Après leurs divergences affichées lors de la présidentielle d’octobre 2025, les principales figures de la Gauche ivoirienne tentent de renouer les fils du dialogue. Simone Ehivet Gbagbo, présidente du Mouvement des générations capables (MGC) et Pascal Affi N’Guessan, président du Front populaire ivoirien (FPI) sont ce lundi 1er septembre 2026 au siège du PPA-CI, à Abidjan-Cocody, pour une rencontre consacrée notamment à la réforme de la gouvernance électorale. Prennent part également à cette rencontre les responsables de l’ADCI et de la CAP-CI dont le PDCI-RDA était une figure principale.

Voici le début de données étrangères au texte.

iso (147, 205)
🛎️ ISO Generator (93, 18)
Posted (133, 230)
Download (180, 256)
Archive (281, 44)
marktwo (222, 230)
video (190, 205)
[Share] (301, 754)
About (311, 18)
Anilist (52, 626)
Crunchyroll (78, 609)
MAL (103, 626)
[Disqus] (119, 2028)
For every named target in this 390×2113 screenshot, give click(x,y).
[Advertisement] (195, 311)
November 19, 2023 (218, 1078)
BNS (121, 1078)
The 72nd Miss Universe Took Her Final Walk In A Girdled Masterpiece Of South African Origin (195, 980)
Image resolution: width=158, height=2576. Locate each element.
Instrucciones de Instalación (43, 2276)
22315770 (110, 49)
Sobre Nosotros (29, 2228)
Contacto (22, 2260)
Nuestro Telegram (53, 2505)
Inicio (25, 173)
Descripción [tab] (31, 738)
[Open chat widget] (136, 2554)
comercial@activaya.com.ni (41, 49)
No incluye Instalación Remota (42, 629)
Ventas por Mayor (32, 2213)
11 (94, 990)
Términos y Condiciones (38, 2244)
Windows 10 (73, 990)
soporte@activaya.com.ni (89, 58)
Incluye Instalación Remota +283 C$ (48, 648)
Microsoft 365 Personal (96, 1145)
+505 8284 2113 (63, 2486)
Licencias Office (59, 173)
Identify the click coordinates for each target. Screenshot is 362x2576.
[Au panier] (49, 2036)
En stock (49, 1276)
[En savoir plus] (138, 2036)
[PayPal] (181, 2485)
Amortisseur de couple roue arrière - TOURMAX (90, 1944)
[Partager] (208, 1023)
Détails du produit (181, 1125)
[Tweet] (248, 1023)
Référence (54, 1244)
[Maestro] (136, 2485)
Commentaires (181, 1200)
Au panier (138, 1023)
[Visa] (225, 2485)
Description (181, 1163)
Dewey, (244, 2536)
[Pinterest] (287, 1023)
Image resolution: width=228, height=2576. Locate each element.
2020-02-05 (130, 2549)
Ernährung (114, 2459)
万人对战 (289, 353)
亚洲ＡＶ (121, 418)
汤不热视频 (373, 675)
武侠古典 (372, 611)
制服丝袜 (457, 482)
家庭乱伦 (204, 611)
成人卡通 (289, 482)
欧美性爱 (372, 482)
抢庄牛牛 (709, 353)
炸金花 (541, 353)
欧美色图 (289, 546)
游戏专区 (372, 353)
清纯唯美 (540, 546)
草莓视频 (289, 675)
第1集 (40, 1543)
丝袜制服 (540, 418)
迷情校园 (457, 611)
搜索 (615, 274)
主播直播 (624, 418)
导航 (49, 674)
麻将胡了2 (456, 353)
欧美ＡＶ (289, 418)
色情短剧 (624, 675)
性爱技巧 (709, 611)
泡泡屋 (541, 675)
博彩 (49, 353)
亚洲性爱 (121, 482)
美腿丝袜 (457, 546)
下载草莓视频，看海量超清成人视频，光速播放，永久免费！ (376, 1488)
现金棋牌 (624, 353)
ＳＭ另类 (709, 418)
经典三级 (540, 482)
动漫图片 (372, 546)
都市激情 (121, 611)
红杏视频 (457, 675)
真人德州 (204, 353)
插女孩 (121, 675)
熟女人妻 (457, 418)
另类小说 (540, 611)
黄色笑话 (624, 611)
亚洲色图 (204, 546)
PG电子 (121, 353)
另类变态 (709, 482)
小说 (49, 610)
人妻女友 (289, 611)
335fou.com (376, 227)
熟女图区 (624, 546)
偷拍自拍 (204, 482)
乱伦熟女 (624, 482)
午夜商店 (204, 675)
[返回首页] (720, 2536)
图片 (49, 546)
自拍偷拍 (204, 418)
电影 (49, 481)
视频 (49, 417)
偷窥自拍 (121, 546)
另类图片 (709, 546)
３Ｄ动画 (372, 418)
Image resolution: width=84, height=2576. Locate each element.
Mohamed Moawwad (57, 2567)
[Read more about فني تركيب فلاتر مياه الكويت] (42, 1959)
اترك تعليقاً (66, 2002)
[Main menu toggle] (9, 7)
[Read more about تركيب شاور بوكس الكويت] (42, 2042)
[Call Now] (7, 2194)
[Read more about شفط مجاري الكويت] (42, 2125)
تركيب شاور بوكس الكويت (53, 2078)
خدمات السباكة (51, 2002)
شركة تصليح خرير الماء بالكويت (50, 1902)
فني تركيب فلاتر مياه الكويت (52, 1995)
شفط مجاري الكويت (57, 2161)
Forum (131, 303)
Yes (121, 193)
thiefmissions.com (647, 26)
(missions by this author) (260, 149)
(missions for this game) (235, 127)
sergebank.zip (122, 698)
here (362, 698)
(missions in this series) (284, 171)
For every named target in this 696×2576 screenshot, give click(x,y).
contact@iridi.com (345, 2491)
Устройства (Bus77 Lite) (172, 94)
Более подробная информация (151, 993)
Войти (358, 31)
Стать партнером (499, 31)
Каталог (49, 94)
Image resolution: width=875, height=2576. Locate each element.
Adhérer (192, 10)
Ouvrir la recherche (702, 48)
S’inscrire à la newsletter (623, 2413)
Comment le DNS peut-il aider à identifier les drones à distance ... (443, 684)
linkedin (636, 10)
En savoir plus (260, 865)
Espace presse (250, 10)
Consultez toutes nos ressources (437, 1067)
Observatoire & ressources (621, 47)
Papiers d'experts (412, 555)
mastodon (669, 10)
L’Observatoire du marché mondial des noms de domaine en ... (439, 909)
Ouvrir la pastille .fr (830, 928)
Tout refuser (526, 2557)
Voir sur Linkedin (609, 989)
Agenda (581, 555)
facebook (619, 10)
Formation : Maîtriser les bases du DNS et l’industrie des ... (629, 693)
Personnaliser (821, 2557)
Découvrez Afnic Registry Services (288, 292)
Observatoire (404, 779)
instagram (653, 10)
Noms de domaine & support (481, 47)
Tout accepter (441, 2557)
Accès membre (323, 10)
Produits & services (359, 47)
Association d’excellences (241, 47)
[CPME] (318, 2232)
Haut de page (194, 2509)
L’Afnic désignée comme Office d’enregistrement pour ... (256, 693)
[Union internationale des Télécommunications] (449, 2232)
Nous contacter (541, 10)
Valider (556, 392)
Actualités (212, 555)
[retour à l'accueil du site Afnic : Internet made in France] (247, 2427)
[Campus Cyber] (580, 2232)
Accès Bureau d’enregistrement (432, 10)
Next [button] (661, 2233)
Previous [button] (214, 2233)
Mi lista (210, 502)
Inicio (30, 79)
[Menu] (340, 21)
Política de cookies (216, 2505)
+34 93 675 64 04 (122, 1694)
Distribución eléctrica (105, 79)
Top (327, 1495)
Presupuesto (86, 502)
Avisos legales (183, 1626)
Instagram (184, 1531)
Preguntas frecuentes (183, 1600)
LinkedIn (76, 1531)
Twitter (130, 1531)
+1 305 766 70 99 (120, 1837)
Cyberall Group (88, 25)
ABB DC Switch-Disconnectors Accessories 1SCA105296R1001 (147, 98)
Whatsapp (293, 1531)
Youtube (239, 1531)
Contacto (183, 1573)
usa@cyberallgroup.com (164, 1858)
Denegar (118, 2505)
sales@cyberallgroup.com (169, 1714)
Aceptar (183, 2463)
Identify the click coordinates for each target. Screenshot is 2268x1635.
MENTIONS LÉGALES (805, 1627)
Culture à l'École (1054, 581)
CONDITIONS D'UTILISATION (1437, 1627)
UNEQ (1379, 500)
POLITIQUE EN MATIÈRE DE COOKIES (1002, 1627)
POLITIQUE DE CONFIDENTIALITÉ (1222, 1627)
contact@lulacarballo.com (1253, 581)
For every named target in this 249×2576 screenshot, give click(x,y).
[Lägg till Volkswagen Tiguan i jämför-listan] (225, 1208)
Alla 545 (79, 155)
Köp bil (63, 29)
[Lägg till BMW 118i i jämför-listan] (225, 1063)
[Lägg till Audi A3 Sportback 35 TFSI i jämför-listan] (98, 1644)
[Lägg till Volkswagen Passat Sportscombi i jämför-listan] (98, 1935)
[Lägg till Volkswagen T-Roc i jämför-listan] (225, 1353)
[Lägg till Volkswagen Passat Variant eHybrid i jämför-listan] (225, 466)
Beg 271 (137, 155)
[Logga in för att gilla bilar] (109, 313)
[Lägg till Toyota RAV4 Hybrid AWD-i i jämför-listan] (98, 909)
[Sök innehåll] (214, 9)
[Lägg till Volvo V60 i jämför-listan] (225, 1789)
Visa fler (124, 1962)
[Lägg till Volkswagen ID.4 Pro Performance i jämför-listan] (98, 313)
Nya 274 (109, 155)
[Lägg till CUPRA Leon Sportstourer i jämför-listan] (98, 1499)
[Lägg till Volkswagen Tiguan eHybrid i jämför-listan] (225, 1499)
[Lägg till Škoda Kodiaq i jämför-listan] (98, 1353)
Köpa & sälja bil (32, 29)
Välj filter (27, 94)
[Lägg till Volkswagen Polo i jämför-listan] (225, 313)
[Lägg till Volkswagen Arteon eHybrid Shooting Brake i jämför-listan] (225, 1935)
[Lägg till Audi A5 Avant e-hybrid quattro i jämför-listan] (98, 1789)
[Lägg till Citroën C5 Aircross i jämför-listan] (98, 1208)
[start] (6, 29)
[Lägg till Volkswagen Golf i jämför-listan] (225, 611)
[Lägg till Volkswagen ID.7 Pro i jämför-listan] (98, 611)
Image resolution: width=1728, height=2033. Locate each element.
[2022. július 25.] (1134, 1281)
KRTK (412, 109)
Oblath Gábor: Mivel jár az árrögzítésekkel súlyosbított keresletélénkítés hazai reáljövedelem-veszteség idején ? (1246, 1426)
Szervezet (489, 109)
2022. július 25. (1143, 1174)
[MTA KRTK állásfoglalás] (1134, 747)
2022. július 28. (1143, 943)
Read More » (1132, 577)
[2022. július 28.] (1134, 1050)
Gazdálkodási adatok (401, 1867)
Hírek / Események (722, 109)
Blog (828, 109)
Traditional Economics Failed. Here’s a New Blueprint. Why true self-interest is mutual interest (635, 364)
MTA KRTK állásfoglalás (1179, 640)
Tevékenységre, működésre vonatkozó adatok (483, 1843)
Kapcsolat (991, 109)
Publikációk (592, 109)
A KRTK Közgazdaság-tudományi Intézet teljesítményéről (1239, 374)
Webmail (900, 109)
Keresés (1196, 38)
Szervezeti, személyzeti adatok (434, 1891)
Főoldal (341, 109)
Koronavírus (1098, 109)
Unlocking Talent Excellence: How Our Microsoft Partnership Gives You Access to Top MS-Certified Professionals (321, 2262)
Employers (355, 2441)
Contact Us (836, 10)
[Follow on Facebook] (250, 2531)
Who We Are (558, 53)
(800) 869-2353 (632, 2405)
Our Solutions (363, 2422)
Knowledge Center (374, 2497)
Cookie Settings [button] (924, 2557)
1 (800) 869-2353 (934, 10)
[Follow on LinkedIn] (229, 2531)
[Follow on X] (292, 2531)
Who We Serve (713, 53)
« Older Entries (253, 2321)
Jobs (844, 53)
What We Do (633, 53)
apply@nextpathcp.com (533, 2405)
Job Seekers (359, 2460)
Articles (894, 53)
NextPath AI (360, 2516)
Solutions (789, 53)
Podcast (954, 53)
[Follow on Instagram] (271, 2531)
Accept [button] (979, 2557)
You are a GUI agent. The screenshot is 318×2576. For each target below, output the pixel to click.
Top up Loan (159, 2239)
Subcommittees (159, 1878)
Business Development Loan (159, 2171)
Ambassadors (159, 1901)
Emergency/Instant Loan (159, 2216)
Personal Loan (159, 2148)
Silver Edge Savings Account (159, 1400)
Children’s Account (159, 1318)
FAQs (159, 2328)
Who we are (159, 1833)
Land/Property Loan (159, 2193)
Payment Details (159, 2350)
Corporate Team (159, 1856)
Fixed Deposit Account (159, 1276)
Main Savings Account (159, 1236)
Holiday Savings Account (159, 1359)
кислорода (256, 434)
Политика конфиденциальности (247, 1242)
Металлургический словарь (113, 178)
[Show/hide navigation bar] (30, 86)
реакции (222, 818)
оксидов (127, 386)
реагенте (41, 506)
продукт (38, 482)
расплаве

La séquence est politiquement symbolique. Divisés par des visions différentes à l’occasion du scrutin présidentiel d’octobre 2025, plusieurs acteurs de la gauche ivoirienne semblent désormais privilégier le dialogue et la recherche de positions communes. L’atmosphère de la rencontre tranche d’ailleurs avec les clivages des derniers mois. Sourires, poignées de main, plaisanteries et échanges détendus ont accompagné les retrouvailles entre les différents responsables politiques. Mais, derrière cette apparente décontraction se joue un dossier particulièrement sensible : l’avenir de la gouvernance électorale en Côte d’Ivoire.
Le gouvernement ivoirien a engagé une réforme de la gouvernance électorale après la dissolution de la Commission électorale indépendante (CEI). Présentée comme un tournant dans l’organisation du système électoral, cette restructuration entend revoir les mécanismes de préparation, de supervision et de contrôle des scrutins.
Le 6 août 2026, dans son traditionnel discours à la nation à la veille de la fête de l’Indépendance, Alassane Ouattara avait présenté cette réforme comme une étape importante vers ce qu’il qualifie de « maturité démocratique ». Le nouveau dispositif doit notamment introduire une séparation plus nette des responsabilités au sein du processus électoral.
La réforme repose ainsi sur trois principaux piliers : l’organisation matérielle des élections, le recensement et la consolidation des suffrages, ainsi que l’observation indépendante de l’ensemble du processus électoral. Pour l’Exécutif ivoirien, l’objectif est clairement affiché : renforcer la transparence des scrutins, restaurer la confiance entre les différents acteurs politiques et consolider durablement le fonctionnement démocratique du pays.
C’est précisément autour de cette nouvelle architecture électorale que les responsables politiques réunis au siège du PPA-CI entendent harmoniser leurs positions. Les discussions portent notamment sur la proposition de loi organique relative à la mise en place du nouvel organe chargé de la gouvernance électorale. Cette concertation pourrait constituer une première étape vers une position commune de plusieurs formations de l’opposition sur une réforme qui touche directement aux règles du jeu électoral.
Dans son adresse du 6 août, Alassane Ouattara avait également lancé un appel à l’union à l’ensemble des Ivoiriens, les invitant à contribuer à cette œuvre de modernisation tout en insistant sur la nécessité du respect des institutions de la République. La rencontre de Cocody s’inscrit donc dans un contexte où pouvoir et opposition sont appelés à se positionner sur les contours du futur système électoral. Pour la gauche ivoirienne, l’enjeu est désormais double : peser sur le contenu de la réforme et, peut-être, retrouver une capacité de coordination après les fractures de 2025.
Reste à savoir si les retrouvailles entre Simone Ehivet Gbagbo, Pascal Affi N’Guessan, le PPACI et les autres composantes de l’opposition déboucheront sur une véritable plateforme politique commune. Pour l’heure, le dialogue est renoué. Et, dans une Côte d’Ivoire déjà tournée vers les prochaines batailles politiques, ce rapprochement n’a rien d’anodin.